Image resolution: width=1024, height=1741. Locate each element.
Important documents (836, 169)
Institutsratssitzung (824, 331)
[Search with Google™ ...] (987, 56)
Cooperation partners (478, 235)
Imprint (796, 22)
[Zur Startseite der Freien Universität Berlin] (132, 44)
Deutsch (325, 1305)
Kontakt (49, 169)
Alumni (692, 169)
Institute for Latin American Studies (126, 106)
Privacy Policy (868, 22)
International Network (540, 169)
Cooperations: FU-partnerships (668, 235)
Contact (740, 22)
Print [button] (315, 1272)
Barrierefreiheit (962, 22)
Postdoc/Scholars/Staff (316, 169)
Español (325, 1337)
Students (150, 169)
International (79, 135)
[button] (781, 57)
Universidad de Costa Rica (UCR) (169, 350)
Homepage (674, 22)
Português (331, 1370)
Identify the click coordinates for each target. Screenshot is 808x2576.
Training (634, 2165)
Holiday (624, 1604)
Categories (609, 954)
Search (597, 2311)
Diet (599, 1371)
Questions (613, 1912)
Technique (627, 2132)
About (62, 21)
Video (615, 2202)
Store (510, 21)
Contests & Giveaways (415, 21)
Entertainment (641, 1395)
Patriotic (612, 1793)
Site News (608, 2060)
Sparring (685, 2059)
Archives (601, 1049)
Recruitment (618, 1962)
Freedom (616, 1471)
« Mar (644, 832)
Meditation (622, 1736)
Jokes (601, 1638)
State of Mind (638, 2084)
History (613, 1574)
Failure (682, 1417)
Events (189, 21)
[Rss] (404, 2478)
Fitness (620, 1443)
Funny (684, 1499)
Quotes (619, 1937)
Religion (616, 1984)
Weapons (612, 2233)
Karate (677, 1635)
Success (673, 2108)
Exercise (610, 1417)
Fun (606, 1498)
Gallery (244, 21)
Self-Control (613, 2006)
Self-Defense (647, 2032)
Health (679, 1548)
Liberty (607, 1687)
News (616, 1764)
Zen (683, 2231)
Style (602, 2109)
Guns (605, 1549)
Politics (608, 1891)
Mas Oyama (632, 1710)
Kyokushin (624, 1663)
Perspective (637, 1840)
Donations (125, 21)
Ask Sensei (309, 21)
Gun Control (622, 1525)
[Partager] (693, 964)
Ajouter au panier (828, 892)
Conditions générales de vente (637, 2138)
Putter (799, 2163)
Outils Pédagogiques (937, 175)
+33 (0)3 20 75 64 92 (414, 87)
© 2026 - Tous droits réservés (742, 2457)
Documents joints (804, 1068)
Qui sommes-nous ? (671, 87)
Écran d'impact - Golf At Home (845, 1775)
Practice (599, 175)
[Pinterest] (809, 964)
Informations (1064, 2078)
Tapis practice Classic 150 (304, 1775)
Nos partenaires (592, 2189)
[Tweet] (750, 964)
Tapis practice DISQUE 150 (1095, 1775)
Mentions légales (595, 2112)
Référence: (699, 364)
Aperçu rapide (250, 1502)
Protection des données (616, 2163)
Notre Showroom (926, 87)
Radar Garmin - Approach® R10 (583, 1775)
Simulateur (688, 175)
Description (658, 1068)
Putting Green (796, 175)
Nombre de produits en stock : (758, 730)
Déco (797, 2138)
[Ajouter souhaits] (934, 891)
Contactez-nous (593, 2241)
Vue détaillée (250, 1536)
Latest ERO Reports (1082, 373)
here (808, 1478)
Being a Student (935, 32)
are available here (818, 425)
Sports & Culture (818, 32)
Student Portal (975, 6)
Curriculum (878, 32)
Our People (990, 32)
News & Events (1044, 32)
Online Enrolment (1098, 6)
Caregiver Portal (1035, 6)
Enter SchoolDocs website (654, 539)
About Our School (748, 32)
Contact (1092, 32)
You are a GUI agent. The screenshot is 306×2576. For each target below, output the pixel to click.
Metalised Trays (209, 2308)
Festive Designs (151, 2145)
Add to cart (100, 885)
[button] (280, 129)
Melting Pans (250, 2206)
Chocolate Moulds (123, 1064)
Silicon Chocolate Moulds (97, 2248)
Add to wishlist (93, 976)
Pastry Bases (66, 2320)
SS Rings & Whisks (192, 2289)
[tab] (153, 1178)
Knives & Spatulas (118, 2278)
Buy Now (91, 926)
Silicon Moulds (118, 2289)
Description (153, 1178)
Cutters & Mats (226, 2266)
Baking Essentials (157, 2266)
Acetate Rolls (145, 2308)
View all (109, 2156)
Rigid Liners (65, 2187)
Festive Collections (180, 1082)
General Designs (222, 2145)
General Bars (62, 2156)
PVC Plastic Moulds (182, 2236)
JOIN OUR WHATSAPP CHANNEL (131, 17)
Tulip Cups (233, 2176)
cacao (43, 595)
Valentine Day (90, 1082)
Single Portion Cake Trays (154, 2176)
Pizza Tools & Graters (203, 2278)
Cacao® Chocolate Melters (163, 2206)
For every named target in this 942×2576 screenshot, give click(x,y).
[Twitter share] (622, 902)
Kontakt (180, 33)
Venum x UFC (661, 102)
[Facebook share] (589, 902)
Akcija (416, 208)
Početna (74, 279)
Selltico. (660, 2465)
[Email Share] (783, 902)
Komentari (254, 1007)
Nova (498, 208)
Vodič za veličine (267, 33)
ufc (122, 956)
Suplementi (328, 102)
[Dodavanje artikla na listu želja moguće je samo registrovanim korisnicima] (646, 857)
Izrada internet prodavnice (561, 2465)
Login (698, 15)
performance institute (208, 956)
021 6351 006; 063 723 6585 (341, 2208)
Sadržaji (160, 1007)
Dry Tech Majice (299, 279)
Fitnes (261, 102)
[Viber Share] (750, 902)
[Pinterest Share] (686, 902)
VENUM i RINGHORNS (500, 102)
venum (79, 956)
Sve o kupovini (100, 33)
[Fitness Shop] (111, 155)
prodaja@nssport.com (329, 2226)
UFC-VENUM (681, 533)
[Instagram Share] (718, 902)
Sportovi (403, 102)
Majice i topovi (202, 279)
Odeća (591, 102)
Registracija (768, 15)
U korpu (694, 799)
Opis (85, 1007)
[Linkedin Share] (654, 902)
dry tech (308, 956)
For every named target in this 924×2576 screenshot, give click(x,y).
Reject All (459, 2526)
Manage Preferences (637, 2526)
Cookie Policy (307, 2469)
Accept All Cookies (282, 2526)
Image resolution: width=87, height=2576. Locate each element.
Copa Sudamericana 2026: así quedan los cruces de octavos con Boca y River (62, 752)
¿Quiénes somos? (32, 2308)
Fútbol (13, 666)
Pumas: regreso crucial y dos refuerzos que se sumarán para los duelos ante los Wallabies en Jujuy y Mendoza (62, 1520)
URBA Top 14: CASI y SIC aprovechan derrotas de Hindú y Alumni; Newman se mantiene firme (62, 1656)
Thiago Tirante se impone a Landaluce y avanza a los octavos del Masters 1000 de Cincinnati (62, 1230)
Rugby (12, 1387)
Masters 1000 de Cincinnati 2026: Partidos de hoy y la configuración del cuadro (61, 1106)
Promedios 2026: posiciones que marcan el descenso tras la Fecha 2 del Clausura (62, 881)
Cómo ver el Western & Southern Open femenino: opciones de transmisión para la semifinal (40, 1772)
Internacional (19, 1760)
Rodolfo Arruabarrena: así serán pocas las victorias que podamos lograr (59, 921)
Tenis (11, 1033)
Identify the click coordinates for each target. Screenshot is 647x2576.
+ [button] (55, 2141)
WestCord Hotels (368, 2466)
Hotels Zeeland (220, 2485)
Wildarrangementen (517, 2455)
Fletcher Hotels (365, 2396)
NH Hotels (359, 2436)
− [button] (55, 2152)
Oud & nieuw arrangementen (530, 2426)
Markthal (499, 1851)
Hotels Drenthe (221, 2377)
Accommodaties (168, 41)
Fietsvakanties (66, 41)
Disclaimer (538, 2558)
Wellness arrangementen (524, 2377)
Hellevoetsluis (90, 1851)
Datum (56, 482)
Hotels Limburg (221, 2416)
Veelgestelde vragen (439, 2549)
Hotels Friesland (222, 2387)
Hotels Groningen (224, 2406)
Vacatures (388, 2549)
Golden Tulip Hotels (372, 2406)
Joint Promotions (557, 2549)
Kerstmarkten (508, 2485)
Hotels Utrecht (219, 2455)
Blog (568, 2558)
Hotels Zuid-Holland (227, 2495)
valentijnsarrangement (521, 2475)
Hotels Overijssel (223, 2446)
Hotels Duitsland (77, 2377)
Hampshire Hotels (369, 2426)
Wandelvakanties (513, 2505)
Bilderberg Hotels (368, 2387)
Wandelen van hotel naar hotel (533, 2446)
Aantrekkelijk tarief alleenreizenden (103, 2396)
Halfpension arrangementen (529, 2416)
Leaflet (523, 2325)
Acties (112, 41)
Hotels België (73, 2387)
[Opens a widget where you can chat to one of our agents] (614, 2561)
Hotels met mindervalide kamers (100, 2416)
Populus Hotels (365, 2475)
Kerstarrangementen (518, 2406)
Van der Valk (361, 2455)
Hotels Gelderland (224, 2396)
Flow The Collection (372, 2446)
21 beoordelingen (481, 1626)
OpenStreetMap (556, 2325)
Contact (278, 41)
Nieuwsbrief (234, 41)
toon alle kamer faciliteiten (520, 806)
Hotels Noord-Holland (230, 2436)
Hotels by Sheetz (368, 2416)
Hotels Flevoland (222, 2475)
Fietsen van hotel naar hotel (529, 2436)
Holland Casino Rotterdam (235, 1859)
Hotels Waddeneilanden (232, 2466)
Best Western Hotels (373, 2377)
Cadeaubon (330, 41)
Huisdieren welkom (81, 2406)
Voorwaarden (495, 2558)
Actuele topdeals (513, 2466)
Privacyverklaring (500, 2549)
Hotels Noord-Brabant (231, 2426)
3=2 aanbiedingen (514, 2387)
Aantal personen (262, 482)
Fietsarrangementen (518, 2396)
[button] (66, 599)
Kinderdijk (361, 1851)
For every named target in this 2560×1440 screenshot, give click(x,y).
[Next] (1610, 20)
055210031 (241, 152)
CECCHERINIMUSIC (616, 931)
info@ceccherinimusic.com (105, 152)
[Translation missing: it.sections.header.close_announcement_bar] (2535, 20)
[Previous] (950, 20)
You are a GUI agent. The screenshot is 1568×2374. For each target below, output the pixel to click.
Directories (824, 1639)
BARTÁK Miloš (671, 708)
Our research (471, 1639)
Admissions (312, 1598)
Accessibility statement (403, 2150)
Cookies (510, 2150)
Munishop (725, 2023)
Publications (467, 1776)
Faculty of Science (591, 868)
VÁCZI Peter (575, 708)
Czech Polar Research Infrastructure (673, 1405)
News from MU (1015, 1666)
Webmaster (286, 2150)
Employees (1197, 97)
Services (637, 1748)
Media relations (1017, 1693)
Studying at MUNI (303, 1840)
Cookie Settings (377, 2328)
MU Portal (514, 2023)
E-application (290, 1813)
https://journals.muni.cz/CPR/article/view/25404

To do = For the listing above, print only the lines starting at the line containing "Baking Essentials (157, 2266)" and ending at the line containing "Manage Preferences (637, 2526)", exactly, both included.

Written response =
Baking Essentials (157, 2266)
Acetate Rolls (145, 2308)
View all (109, 2156)
Rigid Liners (65, 2187)
Festive Collections (180, 1082)
General Designs (222, 2145)
General Bars (62, 2156)
PVC Plastic Moulds (182, 2236)
JOIN OUR WHATSAPP CHANNEL (131, 17)
Tulip Cups (233, 2176)
cacao (43, 595)
Valentine Day (90, 1082)
Single Portion Cake Trays (154, 2176)
Pizza Tools & Graters (203, 2278)
Cacao® Chocolate Melters (163, 2206)
For every named target in this 942×2576 screenshot, give click(x,y).
[Twitter share] (622, 902)
Kontakt (180, 33)
Venum x UFC (661, 102)
[Facebook share] (589, 902)
Akcija (416, 208)
Početna (74, 279)
Selltico. (660, 2465)
[Email Share] (783, 902)
Komentari (254, 1007)
Nova (498, 208)
Vodič za veličine (267, 33)
ufc (122, 956)
Suplementi (328, 102)
[Dodavanje artikla na listu želja moguće je samo registrovanim korisnicima] (646, 857)
Izrada internet prodavnice (561, 2465)
Login (698, 15)
performance institute (208, 956)
021 6351 006; 063 723 6585 (341, 2208)
Sadržaji (160, 1007)
Dry Tech Majice (299, 279)
Fitnes (261, 102)
[Viber Share] (750, 902)
[Pinterest Share] (686, 902)
VENUM i RINGHORNS (500, 102)
venum (79, 956)
Sve o kupovini (100, 33)
[Fitness Shop] (111, 155)
prodaja@nssport.com (329, 2226)
UFC-VENUM (681, 533)
[Instagram Share] (718, 902)
Sportovi (403, 102)
Majice i topovi (202, 279)
Odeća (591, 102)
Registracija (768, 15)
U korpu (694, 799)
Opis (85, 1007)
[Linkedin Share] (654, 902)
dry tech (308, 956)
For every named target in this 924×2576 screenshot, give click(x,y).
Reject All (459, 2526)
Manage Preferences (637, 2526)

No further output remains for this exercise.